Jeroen Dijsselbloem et Alexis Tsipras vendredi à Athènes. Capture d'écran télé.Jeroen Dijsselbloem et Alexis Tsipras vendredi à Athènes. Capture d'écran télé.

2 - Les sociaux-démocrates à l'offensive. Depuis l'élection de François Hollande en 2012, on ne les avait plus jamais autant entendus. C'est Martin Schulz, social-démocrate allemand, président du parlement européen, qui s'est rendu le premier à Athènes, jeudi, avant n'importe quel autre dirigeant international. Quant au président de l'Eurogroupe reçu à Athènes vendredi, il est lui aussi étiqueté social-démocrate.

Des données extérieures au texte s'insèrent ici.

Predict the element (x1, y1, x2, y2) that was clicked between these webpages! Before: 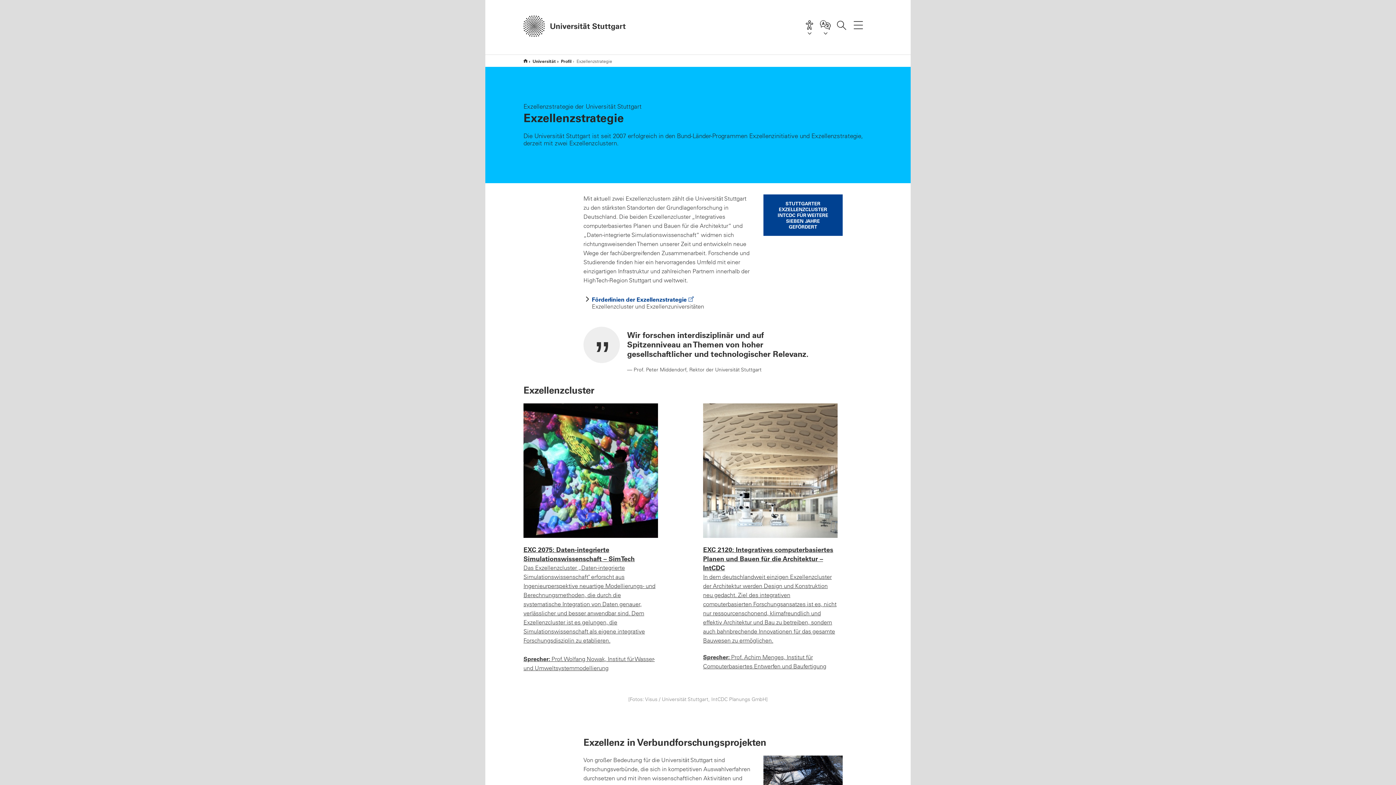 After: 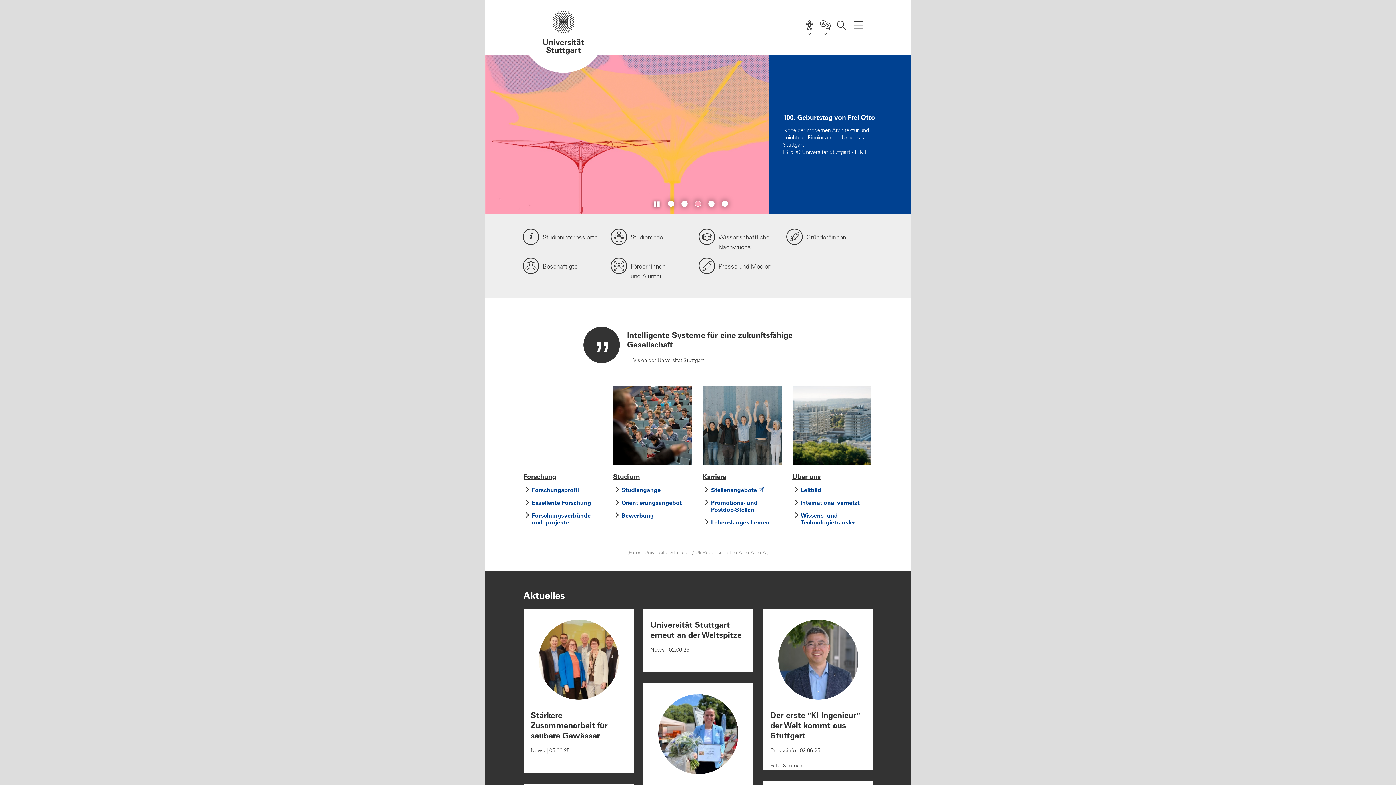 Action: bbox: (523, 15, 631, 37)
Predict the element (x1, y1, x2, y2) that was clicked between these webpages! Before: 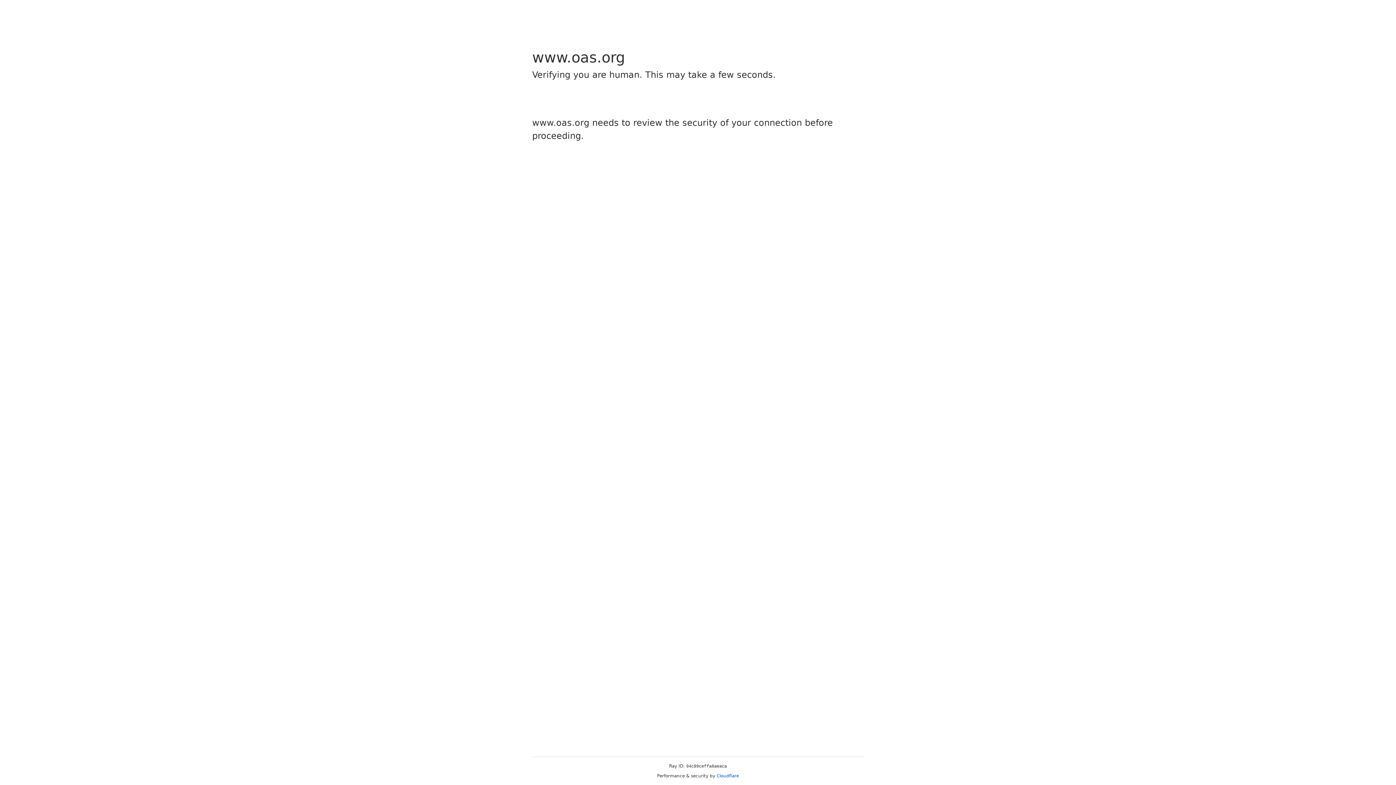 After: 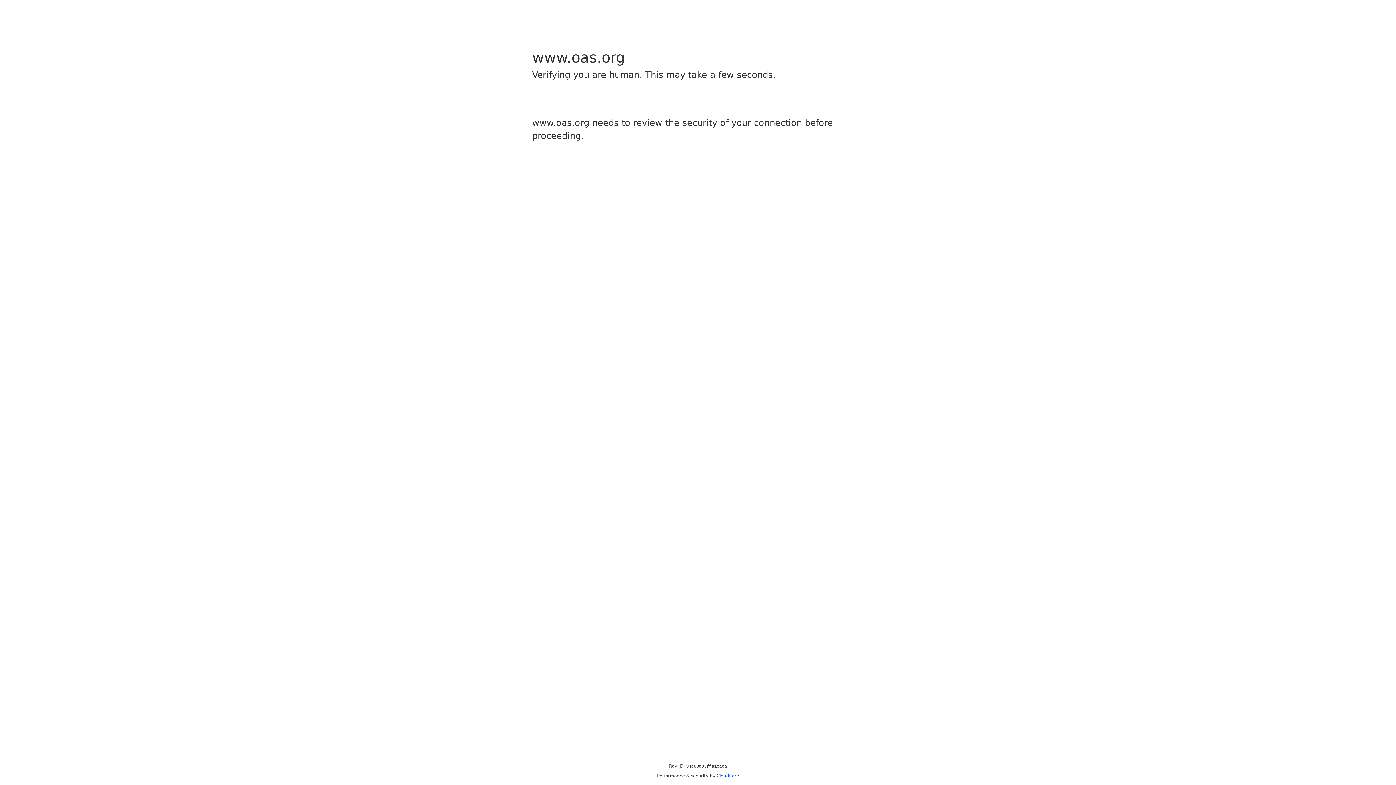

Il faut aussi se souvenir du communiqué publié dimanche en tout début de soirée, sur un ton enthousiaste, de Gianni Pittella, un Italien du parti démocrate (la formation de Matteo Renzi), qui dirige le groupe social-démocrate (dont le PS) à Strasbourg, ou encore de l'invitation d'Alexis Tsipras à Paris, formulée par François Hollande. Lundi soir à Bruxelles, Michel Sapin, ministre français des finances, insistait sur des points qu'il jugeait intéressants du programme de Syriza, notamment la réforme fiscale, que n'ont pas su mener les conservateurs de Nouvelle Démocratie.

La stratégie est claire : les sociaux-démocrates, en manque de visibilité en Europe, cherchent à se refaire une santé, en s'improvisant interlocuteurs privilégiés entre Tsipras et Merkel. L'opération peut-elle fonctionner ? Tout dépend, une fois encore, du cap plus ou moins ferme que fixera Tsipras. Tous peuvent s'entendre sur une interprétation plus « flexible » des textes budgétaires européens en vigueur (d'autant que la France et l'Italie sont menacées de sanctions de la commission, pour leur budget 2015 – le verdict est prévu pour mars). On voit mal Schulz, Dijsselbloem et Hollande accepter, en revanche, des annulations sèches de la dette grecque.

3 - Angela Merkel redoute plus que tout une propagation au reste de l'Europe. Le triomphe de Syriza dimanche marque aussi l'échec, en creux, de la chancelière allemande. À l'unisson, le gouvernement de coalition CDU-SPD a multiplié les déclarations sur la nécessité pour Athènes de respecter ses engagements – en clair, de rembourser sa dette coûte que coûte. Wolfgang Schaüble, le ministre des finances, faucon parmi les faucons : « Personne n'a reçu d'aide non sollicitée. Si M. Tsipras dit qu'il n'en veut pas, très bien ! Il devra alors trouver d'autres moyens pour résoudre le problème grec. » Sigmar Gabriel, ministre et patron du SPD, allié du PS français, dit à peu près la même chose : « Il faut que soit respecté un principe de justice à l'égard de notre population, à l'égard des gens en Allemagne et en Europe, qui se sont montrés solidaires. »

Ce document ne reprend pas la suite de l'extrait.